* Brief
Give the stretch of the listing from its first line through the line containing "Action: pos(139,22)" as a JSON list of strings, one string per line, with blank lines left out.

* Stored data
_ _ _

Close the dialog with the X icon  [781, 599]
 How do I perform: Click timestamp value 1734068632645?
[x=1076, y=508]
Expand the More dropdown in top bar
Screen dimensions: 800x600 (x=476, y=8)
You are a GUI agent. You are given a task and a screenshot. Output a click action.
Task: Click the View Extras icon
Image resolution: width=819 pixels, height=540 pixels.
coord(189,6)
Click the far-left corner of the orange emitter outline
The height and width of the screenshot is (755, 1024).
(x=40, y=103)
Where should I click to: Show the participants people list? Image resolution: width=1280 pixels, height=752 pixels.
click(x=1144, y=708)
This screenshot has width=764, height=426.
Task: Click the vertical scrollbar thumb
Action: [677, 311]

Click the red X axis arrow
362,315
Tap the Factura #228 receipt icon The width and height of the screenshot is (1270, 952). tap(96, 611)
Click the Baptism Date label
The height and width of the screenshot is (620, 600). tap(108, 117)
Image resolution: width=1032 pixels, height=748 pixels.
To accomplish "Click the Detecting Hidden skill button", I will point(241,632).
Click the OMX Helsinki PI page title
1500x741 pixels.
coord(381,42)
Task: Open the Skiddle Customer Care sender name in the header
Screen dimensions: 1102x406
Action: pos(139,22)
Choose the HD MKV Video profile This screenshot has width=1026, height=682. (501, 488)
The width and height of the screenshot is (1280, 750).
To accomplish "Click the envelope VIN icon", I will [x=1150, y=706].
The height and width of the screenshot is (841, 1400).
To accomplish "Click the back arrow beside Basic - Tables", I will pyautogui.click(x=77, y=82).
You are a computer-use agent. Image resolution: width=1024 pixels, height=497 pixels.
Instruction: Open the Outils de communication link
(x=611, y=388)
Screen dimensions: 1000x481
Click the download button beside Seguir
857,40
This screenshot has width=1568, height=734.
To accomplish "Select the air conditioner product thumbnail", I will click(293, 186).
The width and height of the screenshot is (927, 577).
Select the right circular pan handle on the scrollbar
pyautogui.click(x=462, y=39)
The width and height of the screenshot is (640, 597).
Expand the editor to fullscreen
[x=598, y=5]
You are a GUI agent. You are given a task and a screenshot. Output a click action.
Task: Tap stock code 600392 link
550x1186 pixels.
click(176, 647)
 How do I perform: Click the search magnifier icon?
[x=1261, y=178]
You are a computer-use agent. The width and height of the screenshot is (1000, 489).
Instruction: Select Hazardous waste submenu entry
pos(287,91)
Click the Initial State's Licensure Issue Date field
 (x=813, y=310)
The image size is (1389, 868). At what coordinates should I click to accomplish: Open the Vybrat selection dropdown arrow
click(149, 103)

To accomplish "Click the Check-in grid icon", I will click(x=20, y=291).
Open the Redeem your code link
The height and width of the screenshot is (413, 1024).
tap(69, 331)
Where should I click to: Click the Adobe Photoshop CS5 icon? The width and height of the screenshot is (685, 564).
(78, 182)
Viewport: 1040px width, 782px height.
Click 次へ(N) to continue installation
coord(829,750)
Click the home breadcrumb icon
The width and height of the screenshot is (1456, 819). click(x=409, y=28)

_ _ _

* Response
[
  "Close the dialog with the X icon  [781, 599]",
  " How do I perform: Click timestamp value 1734068632645?",
  "[x=1076, y=508]",
  "Expand the More dropdown in top bar",
  "Screen dimensions: 800x600 (x=476, y=8)",
  "You are a GUI agent. You are given a task and a screenshot. Output a click action.",
  "Task: Click the View Extras icon",
  "Image resolution: width=819 pixels, height=540 pixels.",
  "coord(189,6)",
  "Click the far-left corner of the orange emitter outline",
  "The height and width of the screenshot is (755, 1024).",
  "(x=40, y=103)",
  "Where should I click to: Show the participants people list? Image resolution: width=1280 pixels, height=752 pixels.",
  "click(x=1144, y=708)",
  "This screenshot has width=764, height=426.",
  "Task: Click the vertical scrollbar thumb",
  "Action: [677, 311]",
  "Click the red X axis arrow",
  "362,315",
  "Tap the Factura #228 receipt icon The width and height of the screenshot is (1270, 952). tap(96, 611)",
  "Click the Baptism Date label",
  "The height and width of the screenshot is (620, 600). tap(108, 117)",
  "Image resolution: width=1032 pixels, height=748 pixels.",
  "To accomplish \"Click the Detecting Hidden skill button\", I will point(241,632).",
  "Click the OMX Helsinki PI page title",
  "1500x741 pixels.",
  "coord(381,42)",
  "Task: Open the Skiddle Customer Care sender name in the header",
  "Screen dimensions: 1102x406",
  "Action: pos(139,22)"
]